Halt. Stop. Pause. Es würde nichts bringen hier die etlichen Wendungen und Schurken und Heldenkollegen aufzuzählen oder abzuarbeiten, die im Laufe von „Batman: Odyssee“ auftreten und ihren Teil zu der Geschichte von Neal Adams beitragen. Der Punkt ist vielmehr, dass die Story von einem Höhepunkt zum nächsten Wendepunkt aufbricht, atemlos und ohne sich lange um die Motivation der Charaktere zu kümmern. Ab der Hälfte taucht dann der Joker auf, dessen Umtriebe zunächst scheinbar gar nichts mit dem Vorangegangenen zu tun haben. Irgendwann landet Batman mit seinem afrikanischen Kollegen schließlich in der Unterwelt und trifft sogar auf Dinosaurier.

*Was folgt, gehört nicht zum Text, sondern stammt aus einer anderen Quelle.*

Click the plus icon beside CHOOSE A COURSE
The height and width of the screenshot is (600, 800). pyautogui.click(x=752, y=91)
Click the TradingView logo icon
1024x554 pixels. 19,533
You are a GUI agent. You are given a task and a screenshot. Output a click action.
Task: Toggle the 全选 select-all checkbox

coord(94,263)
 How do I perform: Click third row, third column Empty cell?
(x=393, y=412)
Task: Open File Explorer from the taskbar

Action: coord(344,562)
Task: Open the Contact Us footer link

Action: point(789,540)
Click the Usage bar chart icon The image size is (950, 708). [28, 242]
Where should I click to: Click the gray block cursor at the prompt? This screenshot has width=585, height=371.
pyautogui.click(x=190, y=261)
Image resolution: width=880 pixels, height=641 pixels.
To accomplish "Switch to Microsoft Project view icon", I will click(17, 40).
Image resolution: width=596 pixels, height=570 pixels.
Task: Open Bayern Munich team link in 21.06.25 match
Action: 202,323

Selbst wenn man Odysseus sagenhafte Irrfahrt zu Grunde legt, die immerhin namensgebend für Neal Adams Ritt durch das DC Universum ist, fehlt den einzelnen Elementen die Verbindung. Odysseus immerhin wollte wieder nach Hause kommen und musste dabei eine Reihe von Abenteuern überstehen. Batman oder Bruce Wayne hingegen sitzt zum Auftakt beinahe jeden US-Heftes der Geschichte in seiner Höhle und plaudert aus dem Nähkästchen. Da könnte der erzählende Held doch in der Rückschau mehr Wert auf einen roten Faden legen.
Das Problem mit Batman Odyssee ist, dass Neal Adams zwar als Zeichner und Illustrator ein herausragender und maßgeblicher Künstler ist, aber als Autor definitiv seine Grenzen hat. Das zeigt sich an diversen Details wie den albernen Dialogen, dem actionhaften Hineinspringen mitten in eine Szene, ohne dem Leser zuvor die Möglichkeit zu geben, sich zu orientieren. Nicht umsonst haben sich die „Establishing Shots“ in Film und Comic durchgesetzt. Es bringt mehr Fluss und Dynamik, wenn die Zielgruppe sich nicht lange damit aufhalten muss, erstmal zu checken, wo man gerade ist.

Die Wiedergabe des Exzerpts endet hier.